Sa vie et son œuvre font d’elle un témoin privilégié des bouleversements sociaux dans les rapports entre hommes et femmes qui ont marqué le XXe siècle. Son féminisme, déclaré tardivement lui aussi, est une clé de lecture essentielle de son parcours, un identifiant de sa personnalité. Ainsi soit-elle (1975), essai féministe vendu à 1 million d'exemplaires, raconte sa conversion et présente à grands traits le féminisme de l'époque. Elle est alors la première à dénoncer publiquement les mutilations génitales féminines. L'ouvrage reste encore d'actualité, bien que les allégations dénigrant la condition féminine au Moyen Âge semblent devoir être fortement nuancées ou même totalement révisées, selon Martin Blais, médiéviste reconnu.

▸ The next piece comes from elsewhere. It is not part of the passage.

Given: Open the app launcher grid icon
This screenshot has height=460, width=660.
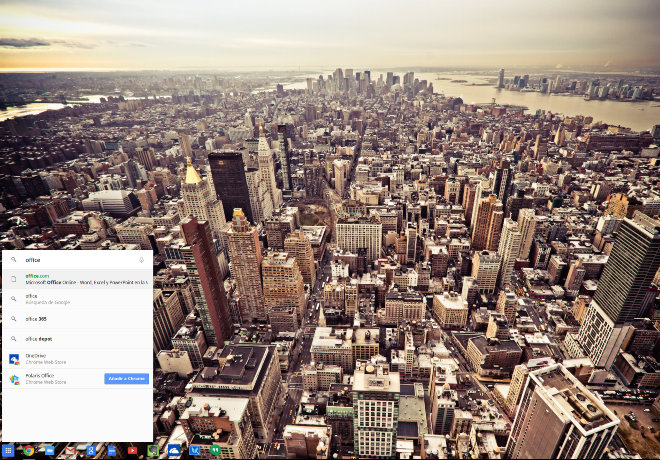Looking at the screenshot, I should click(x=8, y=451).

En 1978, avec Claude Servan-Schreiber, elle fonde le mensuel féministe F Magazine, dont elle rédige les éditoriaux. En 1978 également, elle préface La parole aux négresses, un livre fondateur du féminisme africain francophone de Awa Thiam.

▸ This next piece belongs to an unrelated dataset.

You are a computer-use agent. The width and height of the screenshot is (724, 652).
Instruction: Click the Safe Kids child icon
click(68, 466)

De 1984 à 1986, elle assure la présidence de la Commission de terminologie pour la féminisation des noms de métiers, de grades et de fonctions, fondée par Yvette Roudy, alors ministre des Droits de la femme, où travaillent grammairiens, linguistes et écrivains (arrêté de féminisation publié au Journal officiel en mars 1986). À partir de 1982, elle est membre du jury Femina. Elle publie en 1986, pour la première fois, l'intégralité de la Déclaration des droits de la femme et de la citoyenne de 1791, rédigée par Olympe de Gouges.
Elle est membre du comité d'honneur de l'Association pour le droit de mourir dans la dignité (ADMD) et livre sa philosophie de la vie et de la mort dans son roman La Touche étoile.

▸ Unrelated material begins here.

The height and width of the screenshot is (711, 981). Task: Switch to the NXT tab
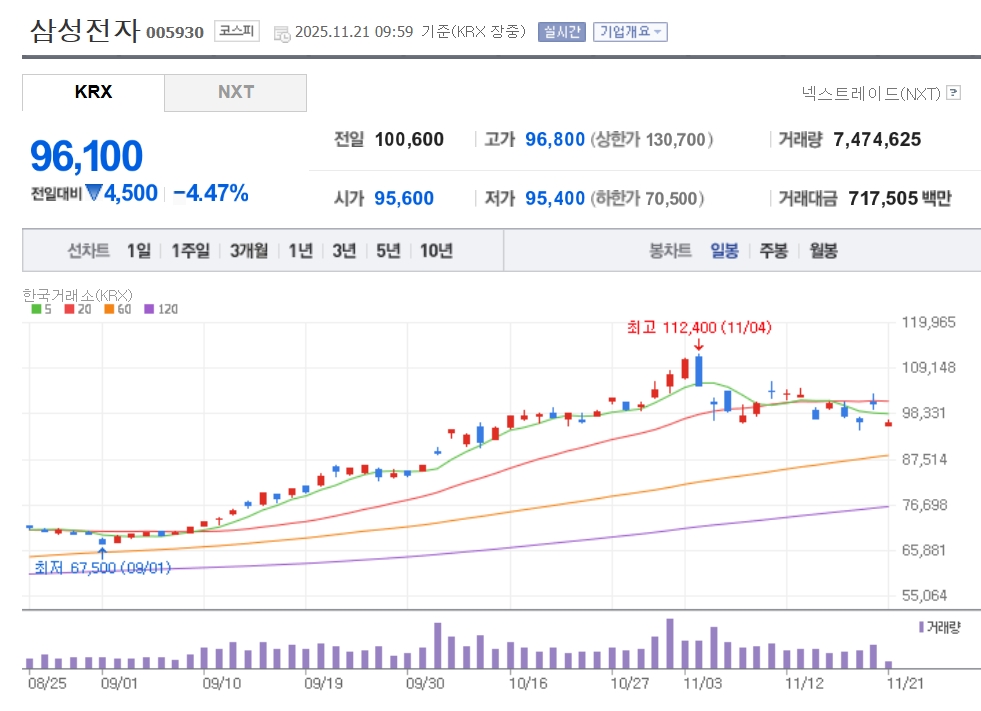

En 2011, Benoîte Groult fait don de ses archives à l'université d'Angers, au Centre des Archives du féminisme (BU Angers).
Dans les dernières années de sa vie, elle est atteinte de la maladie d'Alzheimer. Sa fille Blandine de Caunes, dans son livre La mère morte (Stock), raconte comment, le 20 juin 2016, un médecin belge et ami de famille arrive incognito à Hyères (Var) et fait, à sa mère de 96 ans, une injection intraveineuse létale.
En 1944, Benoîte Groult épouse un étudiant en médecine, Pierre Heuyer, qui meurt quelques mois plus tard de la tuberculose.
En 1946, elle épouse Georges de Caunes, avec lequel elle a deux filles, Blandine (1946) attachée de presse chez Phébus et écrivaine, et Lison (1949), marqueteuse de paille. Le couple divorce ensuite.
En 1952, elle se remarie avec le romancier et journaliste Paul Guimard, avec lequel elle a une fille, Constance (1953).
Grande officière de la Légion d'honneur Elle est faite chevalière le 10 juin 1986, promue officière le 13 juillet 1994, commandeure le 2 avril 2010, et enfin élevée à la dignité de grande-officière le 25 mars 2016.
Grand officier de l'ordre national du Mérite Elle est décorée le 14 novembre 2013, à l'occasion du cinquantenaire de l’ordre national du Mérite par François Hollande. Elle avait été promue directement au grade de commandeur le 14 mai 1998 pour récompenser ses 57 ans d'activités littéraires.